The electrolytic cell separates the transmitted light into short-wavelength light having a predetermined wavelength or less and long-wavelength light having a longer wavelength than the short-wavelength light, guides the short-wavelength light to the photocatalyst electrode, and directs the light to the long-wavelength light. The electrolysis system according to any one of claims 1 to 3, comprising a wavelength separator that directs light to the solar cell.
The electrolysis system according to claim 4, comprising an antireflection film on the wavelength separator.
The electrolytic bath has a light receiving portion that receives light,
The electrolysis system according to any one of claims 1 to 5, wherein the counter electrode is positioned closer to the light receiving section than the photocatalyst electrode.
having at least two electrolytic cells;
The electrolysis system according to any one of claims 1 to 6, wherein the solar cell is positioned between the photocatalyst electrodes of the two electrolytic cells when the solar cell is viewed from above.
having a gas reservoir,
The electrolytic cell has an ion exchange part between the photocatalyst electrode and the counter electrode,
The ion exchange unit divides the electrolytic cell into a space on the side of the photocatalyst electrode and a space on the side of the counter electrode,
The electrolysis system according to any one of claims 1 to 7, wherein the gas storage part communicates with the space on the counter electrode side and can store the gas flowing out from the space on the counter electrode side.

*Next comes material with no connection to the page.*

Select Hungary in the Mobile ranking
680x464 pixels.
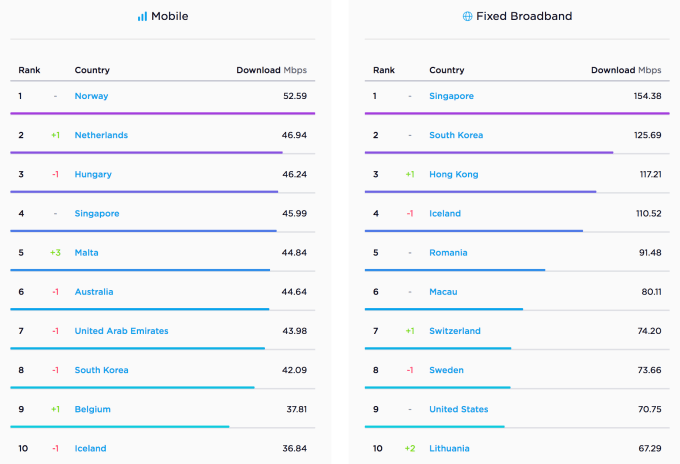(x=93, y=174)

Having a connection portion that connects the gas storage portion and the electrolytic cell,
9. The electrolysis system according to claim 8, wherein the connecting portion is connected to the top side of the electrolytic cell relative to the counter electrode.
having at least two electrolytic cells;
The two electrolytic cells have an ion exchange part between the photocatalyst electrode and the counter electrode,
The ion exchange unit divides the electrolytic cell into a space on the side of the photocatalyst electrode and a space on the side of the counter electrode,
The two electrolytic cells are provided with a communication channel in which the space on the side of the photocatalyst electrode communicates,
The two electrolytic cells are a first electrolytic cell and a second electrolytic cell,
Having an electrolytic solution supply unit that supplies the electrolytic solution to the space on the photocatalyst electrode side of the first electrolytic cell,
10. The communication channel according to any one of claims 1 to 9, wherein a check valve that allows only movement of the electrolytic solution from the first electrolytic cell side to the second electrolytic cell side is provided in the middle of the communication channel. electrolytic system.
Having an electrolytic cell having a photocatalyst electrode, a counter electrode and an electrolytic solution on the solar cell,
The solar cell receives light that has passed through the electrolytic cell to generate power, and supplies part or all of the generated power to the electrolytic cell,
The electrolytic system, wherein the electrolytic cell uses power supplied from the solar cell to decompose the electrolytic solution.